### Task to complete
From top to bottom, restate the entries below word for word.

### Saved entries
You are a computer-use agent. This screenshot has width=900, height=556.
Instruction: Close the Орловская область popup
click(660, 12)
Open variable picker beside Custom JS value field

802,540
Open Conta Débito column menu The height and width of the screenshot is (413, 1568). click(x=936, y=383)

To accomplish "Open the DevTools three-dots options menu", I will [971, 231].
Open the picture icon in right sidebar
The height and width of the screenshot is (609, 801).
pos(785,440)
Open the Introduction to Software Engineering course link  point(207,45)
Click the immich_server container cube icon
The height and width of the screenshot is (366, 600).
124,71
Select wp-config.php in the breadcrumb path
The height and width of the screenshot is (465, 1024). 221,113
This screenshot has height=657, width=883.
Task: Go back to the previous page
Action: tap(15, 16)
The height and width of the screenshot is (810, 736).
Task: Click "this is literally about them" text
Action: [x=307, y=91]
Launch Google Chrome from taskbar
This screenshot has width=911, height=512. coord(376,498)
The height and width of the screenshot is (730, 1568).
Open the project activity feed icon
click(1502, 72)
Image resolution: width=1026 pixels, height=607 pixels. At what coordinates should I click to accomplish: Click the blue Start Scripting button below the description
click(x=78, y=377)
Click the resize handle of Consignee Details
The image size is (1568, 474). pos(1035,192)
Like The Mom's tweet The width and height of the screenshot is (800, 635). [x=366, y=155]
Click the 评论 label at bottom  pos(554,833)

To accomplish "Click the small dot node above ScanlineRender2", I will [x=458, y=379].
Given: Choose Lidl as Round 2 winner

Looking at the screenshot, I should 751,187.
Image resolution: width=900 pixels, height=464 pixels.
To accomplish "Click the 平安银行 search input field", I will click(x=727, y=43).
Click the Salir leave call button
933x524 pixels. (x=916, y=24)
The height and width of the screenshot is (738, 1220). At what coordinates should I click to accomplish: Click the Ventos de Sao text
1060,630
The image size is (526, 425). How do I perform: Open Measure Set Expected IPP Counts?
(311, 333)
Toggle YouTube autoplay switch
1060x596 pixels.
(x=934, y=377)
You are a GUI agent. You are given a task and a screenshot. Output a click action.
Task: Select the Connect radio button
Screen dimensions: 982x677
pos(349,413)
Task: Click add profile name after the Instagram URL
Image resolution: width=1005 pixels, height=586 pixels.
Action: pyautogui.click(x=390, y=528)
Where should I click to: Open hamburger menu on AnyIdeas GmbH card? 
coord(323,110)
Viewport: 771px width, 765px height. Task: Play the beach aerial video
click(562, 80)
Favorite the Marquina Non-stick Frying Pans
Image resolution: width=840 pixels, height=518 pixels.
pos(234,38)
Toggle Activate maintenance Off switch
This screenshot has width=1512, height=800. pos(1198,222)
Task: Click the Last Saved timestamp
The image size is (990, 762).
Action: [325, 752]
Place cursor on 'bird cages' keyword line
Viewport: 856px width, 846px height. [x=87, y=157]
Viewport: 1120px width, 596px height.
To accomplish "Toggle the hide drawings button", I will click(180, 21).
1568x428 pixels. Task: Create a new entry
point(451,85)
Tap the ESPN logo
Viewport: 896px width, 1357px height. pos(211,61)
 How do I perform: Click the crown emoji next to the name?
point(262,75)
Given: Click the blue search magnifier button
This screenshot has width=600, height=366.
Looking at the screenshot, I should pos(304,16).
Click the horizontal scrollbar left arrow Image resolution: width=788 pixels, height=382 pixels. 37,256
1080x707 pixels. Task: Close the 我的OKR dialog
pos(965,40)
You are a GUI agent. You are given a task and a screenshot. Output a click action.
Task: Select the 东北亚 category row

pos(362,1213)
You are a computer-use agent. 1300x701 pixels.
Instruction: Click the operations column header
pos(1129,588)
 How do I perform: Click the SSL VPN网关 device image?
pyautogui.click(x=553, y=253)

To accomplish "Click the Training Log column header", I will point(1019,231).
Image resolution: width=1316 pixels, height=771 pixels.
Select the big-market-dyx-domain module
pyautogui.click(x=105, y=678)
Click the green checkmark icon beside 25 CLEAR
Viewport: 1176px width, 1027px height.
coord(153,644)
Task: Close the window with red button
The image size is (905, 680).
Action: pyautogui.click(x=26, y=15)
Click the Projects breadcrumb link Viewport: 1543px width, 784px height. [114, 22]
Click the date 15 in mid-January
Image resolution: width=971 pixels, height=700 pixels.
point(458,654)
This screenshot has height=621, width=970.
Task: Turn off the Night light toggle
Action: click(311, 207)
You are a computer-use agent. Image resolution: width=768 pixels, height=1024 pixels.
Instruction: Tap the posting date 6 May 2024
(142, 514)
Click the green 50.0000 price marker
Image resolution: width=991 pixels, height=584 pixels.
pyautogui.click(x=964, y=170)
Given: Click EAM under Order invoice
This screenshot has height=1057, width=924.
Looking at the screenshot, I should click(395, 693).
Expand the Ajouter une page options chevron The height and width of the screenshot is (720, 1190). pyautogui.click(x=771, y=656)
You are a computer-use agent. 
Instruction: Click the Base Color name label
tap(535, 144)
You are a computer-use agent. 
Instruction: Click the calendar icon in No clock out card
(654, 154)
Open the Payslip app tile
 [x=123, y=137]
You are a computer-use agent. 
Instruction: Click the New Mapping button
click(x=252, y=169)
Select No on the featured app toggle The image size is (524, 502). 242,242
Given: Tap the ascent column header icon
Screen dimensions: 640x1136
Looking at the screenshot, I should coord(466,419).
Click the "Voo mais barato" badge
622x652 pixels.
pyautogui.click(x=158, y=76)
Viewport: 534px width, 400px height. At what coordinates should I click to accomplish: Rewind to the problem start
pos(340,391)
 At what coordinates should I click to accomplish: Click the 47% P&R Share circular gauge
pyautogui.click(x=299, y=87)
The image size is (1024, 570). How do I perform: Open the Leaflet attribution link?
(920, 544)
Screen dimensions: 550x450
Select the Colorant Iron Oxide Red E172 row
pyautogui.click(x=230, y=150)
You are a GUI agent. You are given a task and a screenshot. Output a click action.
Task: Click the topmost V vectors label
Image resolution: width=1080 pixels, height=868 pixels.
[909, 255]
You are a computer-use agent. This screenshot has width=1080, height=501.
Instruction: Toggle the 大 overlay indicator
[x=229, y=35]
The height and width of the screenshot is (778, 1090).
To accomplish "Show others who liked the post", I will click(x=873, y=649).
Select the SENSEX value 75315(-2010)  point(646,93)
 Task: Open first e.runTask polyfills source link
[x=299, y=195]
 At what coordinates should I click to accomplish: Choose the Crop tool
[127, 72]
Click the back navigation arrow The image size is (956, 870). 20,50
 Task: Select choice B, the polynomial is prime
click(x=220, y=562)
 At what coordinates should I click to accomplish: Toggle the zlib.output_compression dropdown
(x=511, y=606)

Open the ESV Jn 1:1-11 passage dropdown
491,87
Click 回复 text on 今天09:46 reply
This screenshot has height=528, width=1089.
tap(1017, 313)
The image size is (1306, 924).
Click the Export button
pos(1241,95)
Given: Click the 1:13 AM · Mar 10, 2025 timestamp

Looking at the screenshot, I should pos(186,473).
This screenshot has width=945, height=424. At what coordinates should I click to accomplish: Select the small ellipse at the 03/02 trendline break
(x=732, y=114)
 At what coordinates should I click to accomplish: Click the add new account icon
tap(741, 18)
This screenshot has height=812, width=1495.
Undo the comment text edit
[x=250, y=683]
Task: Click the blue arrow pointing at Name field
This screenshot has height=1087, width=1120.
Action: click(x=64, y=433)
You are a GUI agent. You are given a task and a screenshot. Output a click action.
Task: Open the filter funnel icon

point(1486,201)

### Task answer
You are a computer-use agent. This screenshot has width=900, height=556.
Instruction: Close the Орловская область popup
click(660, 12)
Open variable picker beside Custom JS value field

802,540
Open Conta Débito column menu The height and width of the screenshot is (413, 1568). click(x=936, y=383)

To accomplish "Open the DevTools three-dots options menu", I will [971, 231].
Open the picture icon in right sidebar
The height and width of the screenshot is (609, 801).
pos(785,440)
Open the Introduction to Software Engineering course link  point(207,45)
Click the immich_server container cube icon
The height and width of the screenshot is (366, 600).
124,71
Select wp-config.php in the breadcrumb path
The height and width of the screenshot is (465, 1024). 221,113
This screenshot has height=657, width=883.
Task: Go back to the previous page
Action: tap(15, 16)
The height and width of the screenshot is (810, 736).
Task: Click "this is literally about them" text
Action: [x=307, y=91]
Launch Google Chrome from taskbar
This screenshot has width=911, height=512. coord(376,498)
The height and width of the screenshot is (730, 1568).
Open the project activity feed icon
click(1502, 72)
Image resolution: width=1026 pixels, height=607 pixels. At what coordinates should I click to accomplish: Click the blue Start Scripting button below the description
click(x=78, y=377)
Click the resize handle of Consignee Details
The image size is (1568, 474). pos(1035,192)
Like The Mom's tweet The width and height of the screenshot is (800, 635). [x=366, y=155]
Click the 评论 label at bottom  pos(554,833)

To accomplish "Click the small dot node above ScanlineRender2", I will [x=458, y=379].
Given: Choose Lidl as Round 2 winner

Looking at the screenshot, I should 751,187.
Image resolution: width=900 pixels, height=464 pixels.
To accomplish "Click the 平安银行 search input field", I will click(x=727, y=43).
Click the Salir leave call button
933x524 pixels. (x=916, y=24)
The height and width of the screenshot is (738, 1220). At what coordinates should I click to accomplish: Click the Ventos de Sao text
1060,630
The image size is (526, 425). How do I perform: Open Measure Set Expected IPP Counts?
(311, 333)
Toggle YouTube autoplay switch
1060x596 pixels.
(x=934, y=377)
You are a GUI agent. You are given a task and a screenshot. Output a click action.
Task: Select the Connect radio button
Screen dimensions: 982x677
pos(349,413)
Task: Click add profile name after the Instagram URL
Image resolution: width=1005 pixels, height=586 pixels.
Action: pyautogui.click(x=390, y=528)
Where should I click to: Open hamburger menu on AnyIdeas GmbH card? 
coord(323,110)
Viewport: 771px width, 765px height. Task: Play the beach aerial video
click(562, 80)
Favorite the Marquina Non-stick Frying Pans
Image resolution: width=840 pixels, height=518 pixels.
pos(234,38)
Toggle Activate maintenance Off switch
This screenshot has width=1512, height=800. pos(1198,222)
Task: Click the Last Saved timestamp
The image size is (990, 762).
Action: [325, 752]
Place cursor on 'bird cages' keyword line
Viewport: 856px width, 846px height. [x=87, y=157]
Viewport: 1120px width, 596px height.
To accomplish "Toggle the hide drawings button", I will click(180, 21).
1568x428 pixels. Task: Create a new entry
point(451,85)
Tap the ESPN logo
Viewport: 896px width, 1357px height. pos(211,61)
 How do I perform: Click the crown emoji next to the name?
point(262,75)
Given: Click the blue search magnifier button
This screenshot has width=600, height=366.
Looking at the screenshot, I should pos(304,16).
Click the horizontal scrollbar left arrow Image resolution: width=788 pixels, height=382 pixels. 37,256
1080x707 pixels. Task: Close the 我的OKR dialog
pos(965,40)
You are a GUI agent. You are given a task and a screenshot. Output a click action.
Task: Select the 东北亚 category row

pos(362,1213)
You are a computer-use agent. 1300x701 pixels.
Instruction: Click the operations column header
pos(1129,588)
 How do I perform: Click the SSL VPN网关 device image?
pyautogui.click(x=553, y=253)

To accomplish "Click the Training Log column header", I will point(1019,231).
Image resolution: width=1316 pixels, height=771 pixels.
Select the big-market-dyx-domain module
pyautogui.click(x=105, y=678)
Click the green checkmark icon beside 25 CLEAR
Viewport: 1176px width, 1027px height.
coord(153,644)
Task: Close the window with red button
The image size is (905, 680).
Action: pyautogui.click(x=26, y=15)
Click the Projects breadcrumb link Viewport: 1543px width, 784px height. [114, 22]
Click the date 15 in mid-January
Image resolution: width=971 pixels, height=700 pixels.
point(458,654)
This screenshot has height=621, width=970.
Task: Turn off the Night light toggle
Action: click(311, 207)
You are a computer-use agent. Image resolution: width=768 pixels, height=1024 pixels.
Instruction: Tap the posting date 6 May 2024
(142, 514)
Click the green 50.0000 price marker
Image resolution: width=991 pixels, height=584 pixels.
pyautogui.click(x=964, y=170)
Given: Click EAM under Order invoice
This screenshot has height=1057, width=924.
Looking at the screenshot, I should click(395, 693).
Expand the Ajouter une page options chevron The height and width of the screenshot is (720, 1190). pyautogui.click(x=771, y=656)
You are a computer-use agent. 
Instruction: Click the Base Color name label
tap(535, 144)
You are a computer-use agent. 
Instruction: Click the calendar icon in No clock out card
(654, 154)
Open the Payslip app tile
 [x=123, y=137]
You are a computer-use agent. 
Instruction: Click the New Mapping button
click(x=252, y=169)
Select No on the featured app toggle The image size is (524, 502). 242,242
Given: Tap the ascent column header icon
Screen dimensions: 640x1136
Looking at the screenshot, I should coord(466,419).
Click the "Voo mais barato" badge
622x652 pixels.
pyautogui.click(x=158, y=76)
Viewport: 534px width, 400px height. At what coordinates should I click to accomplish: Rewind to the problem start
pos(340,391)
 At what coordinates should I click to accomplish: Click the 47% P&R Share circular gauge
pyautogui.click(x=299, y=87)
The image size is (1024, 570). How do I perform: Open the Leaflet attribution link?
(920, 544)
Screen dimensions: 550x450
Select the Colorant Iron Oxide Red E172 row
pyautogui.click(x=230, y=150)
You are a GUI agent. You are given a task and a screenshot. Output a click action.
Task: Click the topmost V vectors label
Image resolution: width=1080 pixels, height=868 pixels.
[909, 255]
You are a computer-use agent. This screenshot has width=1080, height=501.
Instruction: Toggle the 大 overlay indicator
[x=229, y=35]
The height and width of the screenshot is (778, 1090).
To accomplish "Show others who liked the post", I will click(x=873, y=649).
Select the SENSEX value 75315(-2010)  point(646,93)
 Task: Open first e.runTask polyfills source link
[x=299, y=195]
 At what coordinates should I click to accomplish: Choose the Crop tool
[127, 72]
Click the back navigation arrow The image size is (956, 870). 20,50
 Task: Select choice B, the polynomial is prime
click(x=220, y=562)
 At what coordinates should I click to accomplish: Toggle the zlib.output_compression dropdown
(x=511, y=606)

Open the ESV Jn 1:1-11 passage dropdown
491,87
Click 回复 text on 今天09:46 reply
This screenshot has height=528, width=1089.
tap(1017, 313)
The image size is (1306, 924).
Click the Export button
pos(1241,95)
Given: Click the 1:13 AM · Mar 10, 2025 timestamp

Looking at the screenshot, I should pos(186,473).
This screenshot has width=945, height=424. At what coordinates should I click to accomplish: Select the small ellipse at the 03/02 trendline break
(x=732, y=114)
 At what coordinates should I click to accomplish: Click the add new account icon
tap(741, 18)
This screenshot has height=812, width=1495.
Undo the comment text edit
[x=250, y=683]
Task: Click the blue arrow pointing at Name field
This screenshot has height=1087, width=1120.
Action: click(x=64, y=433)
You are a GUI agent. You are given a task and a screenshot. Output a click action.
Task: Open the filter funnel icon

point(1486,201)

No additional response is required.